Second, I will tell anyone who asks that I own zero beige bras. The reason for that is that I don’t need one. Unless you’re wearing white, tight t-shirts every day, there’s no reason for you to have only beige bras, either. While a beige or brown that matches your skin tone is the easiest color to wear under light-colored clothing, it isn’t the only one.
Look at your wardrobe and think about what colors of clothes you wear. If you wear a lot of dark colors, get darker-colored bras. Your clothes can transfer color to light-colored bras and stain them over time. If you only have beige bras for under your dark tops, you’ll end up with bras with discoloration, especially around the armpits.
Thick, rigid cups
Hard foam cups are a very recent development in bra design. It’s amazing to think that the only kind of bra most American women want didn’t really exist 40 years ago. There certainly are reasons to want this kind of molded bra, but they again hinge on what kind of clothes you tend to wear.
The pros of a thicker and more rigid cup are that there are no seams and it can hide your nipples. Both of these really only matter if you are wearing snug, light colored clothes, just like needing a "nude" bra. Under darker, looser or more textured clothing, seams and texture from the bra are camouflaged if they show at all. As for nipple coverage, I always say that if men don’t need to worry about their nipples, why should we?
Additionally, the more rigid the cup is, the harder it is to fit. When a bra’s cups are a definite shape, the expectation is that your breasts will fit into that shape instead of the cup molding to you. This can lead to your breast bubbling out of the top of the cup or the cup gapping off of you. Stepping away from the idea that your bra must have a thick, rigid cup opens up your options and will lead to better fits.
No lace or “frills”
If you aesthetically don’t like extra bows on your bra or lace on the straps, we can always look at simpler options.

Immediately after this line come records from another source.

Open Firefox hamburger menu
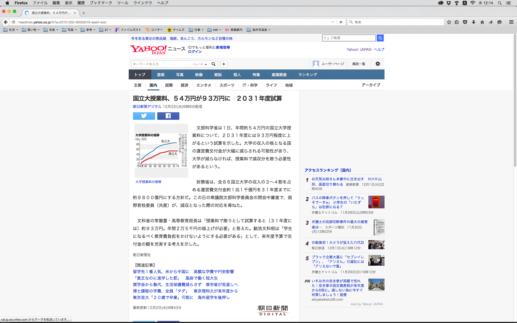This screenshot has width=517, height=323. pos(511,22)
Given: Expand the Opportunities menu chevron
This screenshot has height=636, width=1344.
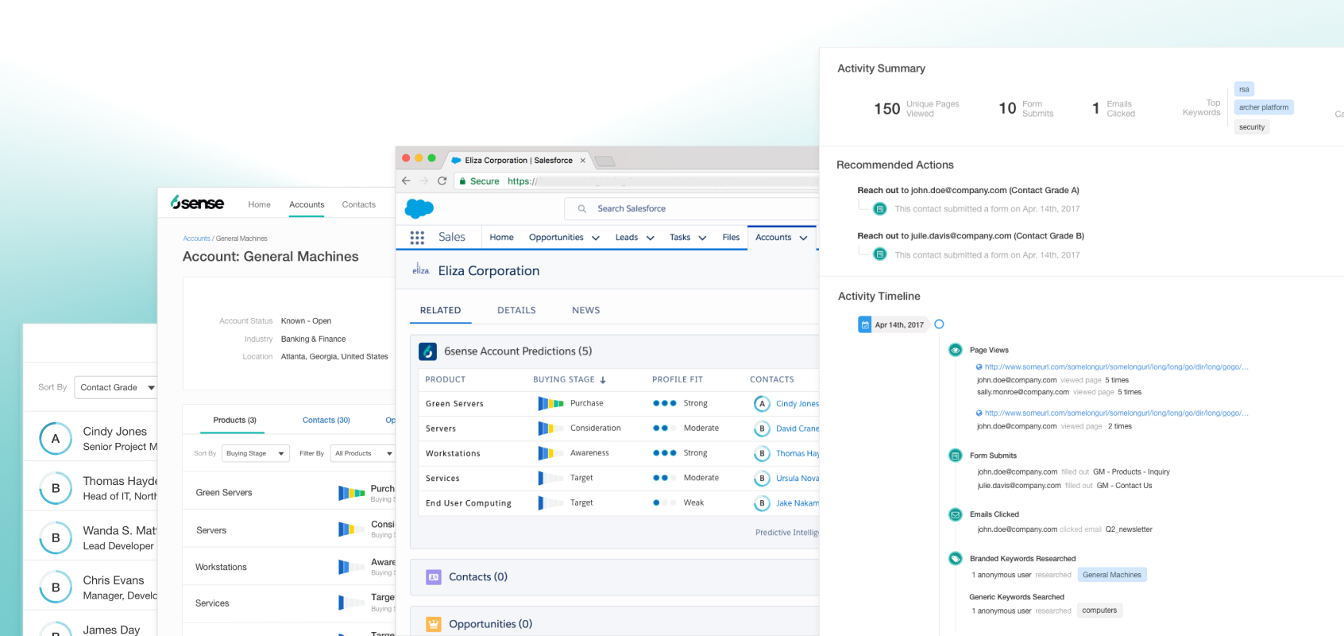Looking at the screenshot, I should coord(596,238).
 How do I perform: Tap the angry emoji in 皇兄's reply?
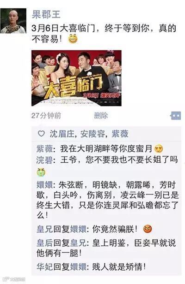[148, 229]
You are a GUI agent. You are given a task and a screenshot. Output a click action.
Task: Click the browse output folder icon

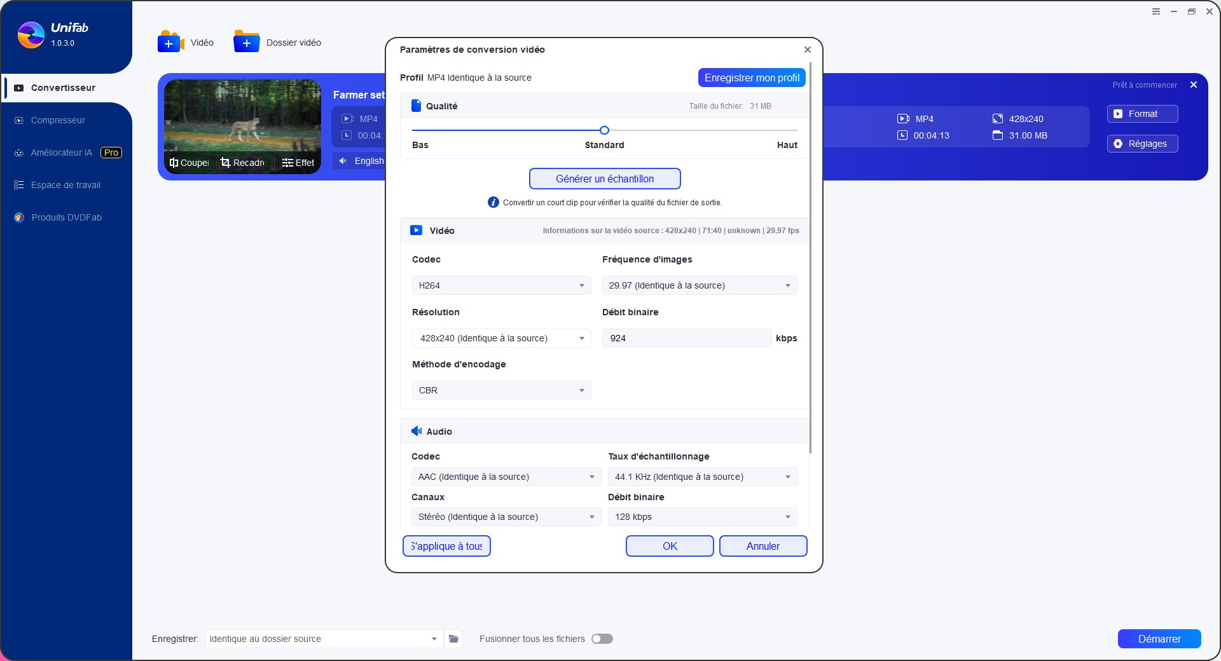point(453,639)
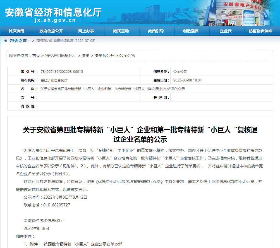Open the 政民互动 section
Viewport: 280px width, 248px height.
pyautogui.click(x=121, y=31)
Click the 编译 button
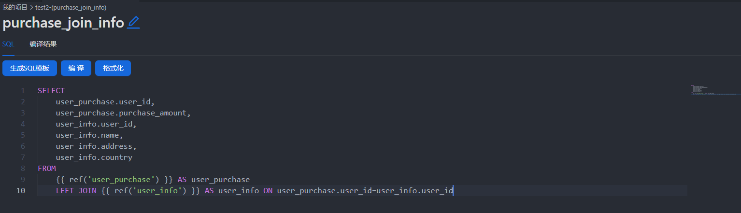741x213 pixels. (x=76, y=68)
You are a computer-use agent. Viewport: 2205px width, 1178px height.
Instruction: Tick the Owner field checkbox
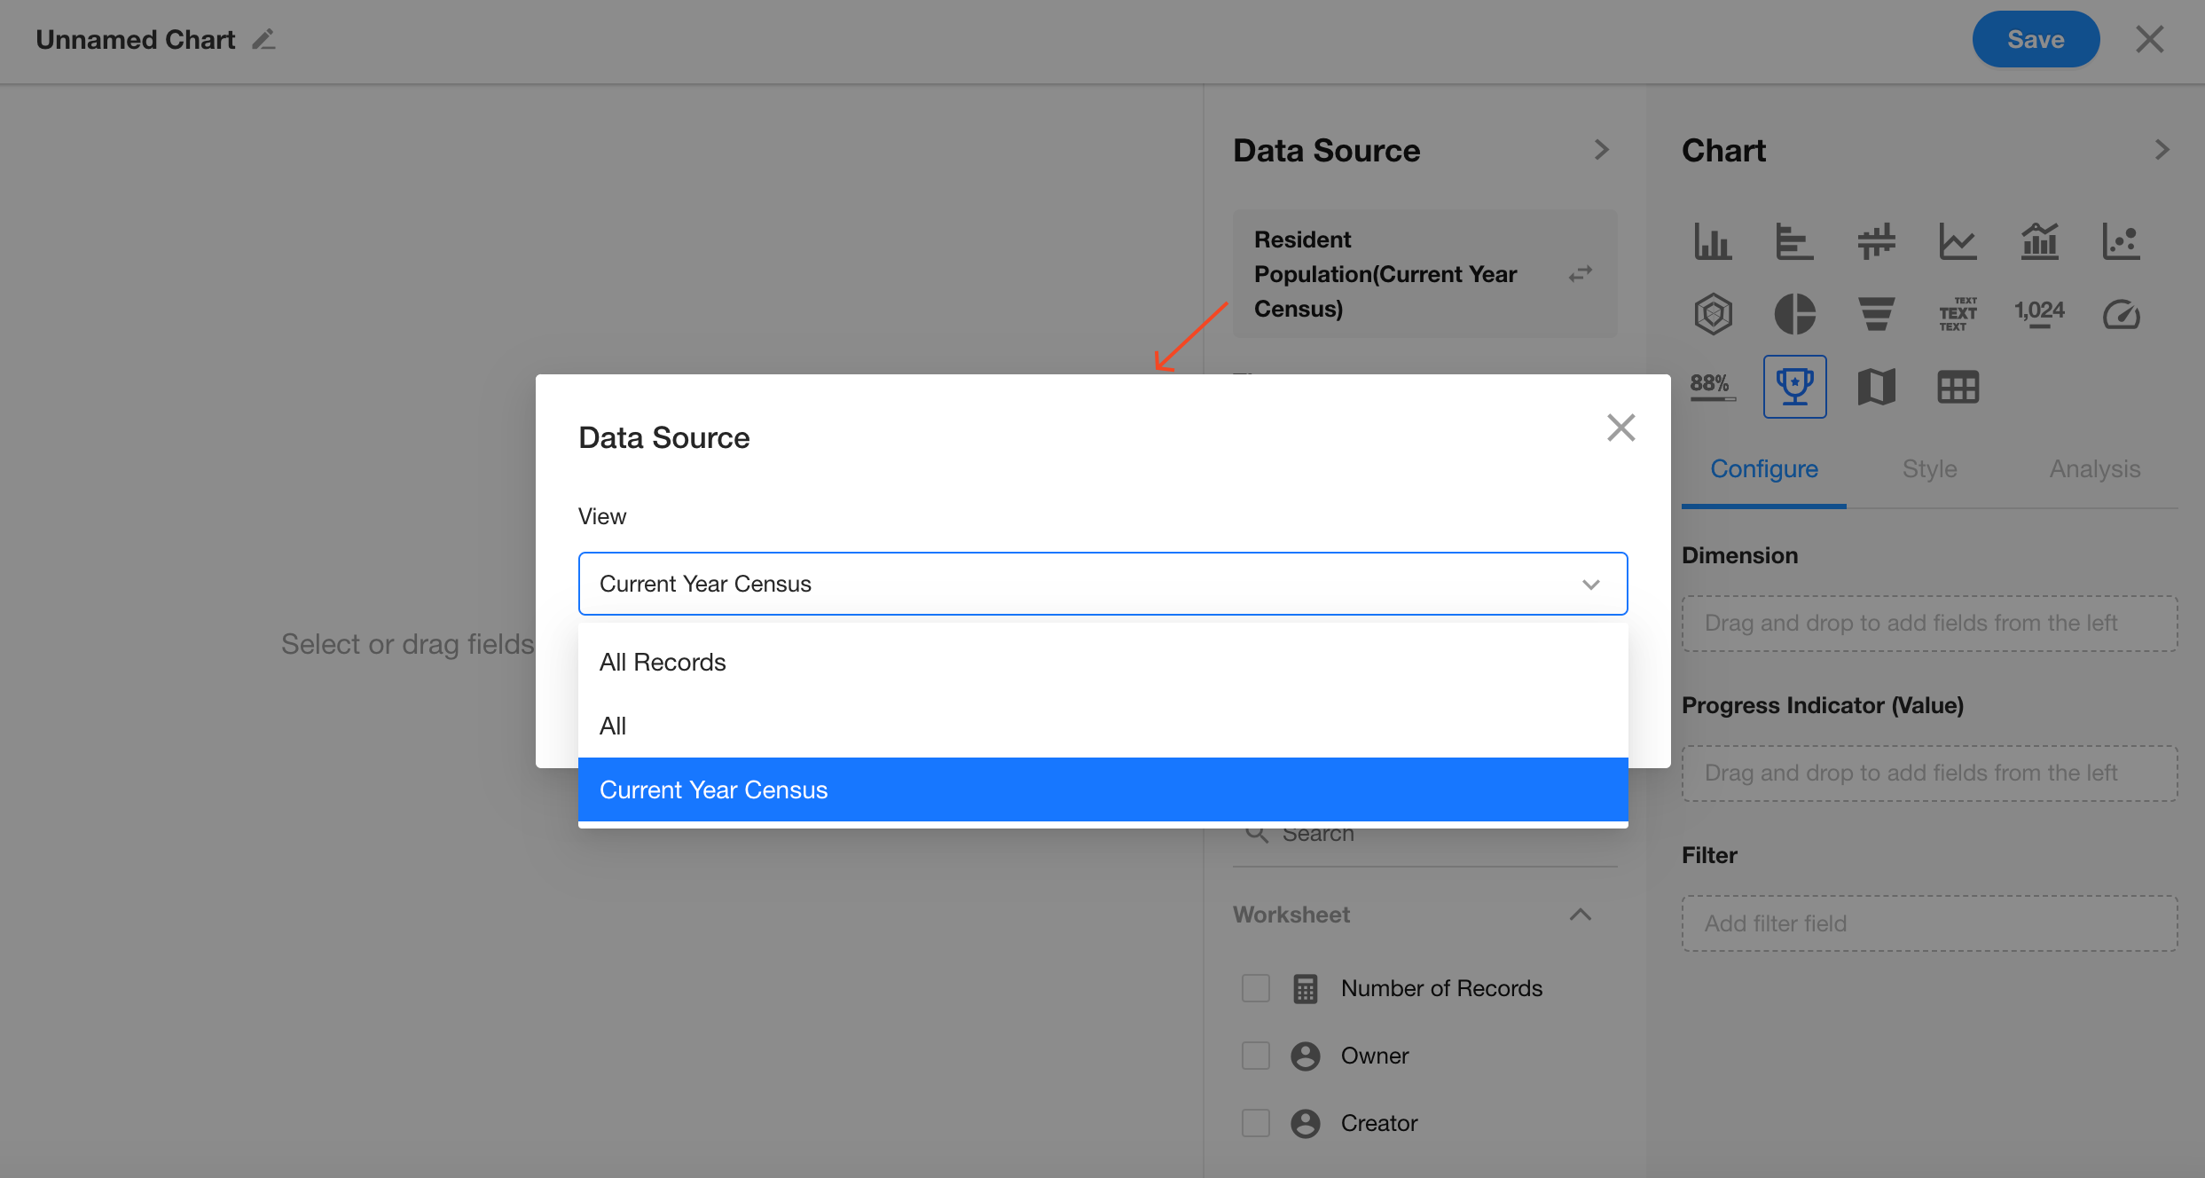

However, a lot of clients wanting bras that are less “fancy” are operating under the assumption that lace on a bra makes it somehow unable to be worn every day, but that’s simply not true. Bras are made with the intention of being worn, and lace bras are no exception. Bras are in the design process for months if not a full year before hitting the sales floor, and designers cater to the wearer’s tastes. If the bra is intended to be worn under t-shirts, details and embellishments will be designed to be invisible under clothing.
Fully lace bras, though sometimes more textured, are still just as practical. As mentioned above, the more rigid the cup is, the harder it is to fit. Lace bras generally fit better because they mold to the shape of the person wearing it. They’re more breathable, which can be healthier for your skin and aids in drying perspiration. Because lace is woven, there is more strength in the fabric, so that lace bras will actually last longer than more rigid bras and are a better investment.
Our idea of a “basic” bra is shaped by culture. Stepping outside of that cultural idea and your comfort zone can be a little scary, especially with something as personal as a bra. However, with the help of a trained fitter, exploring new bra styles can be fun and enlightening. I promise you will have more options, and those options will probably fit better.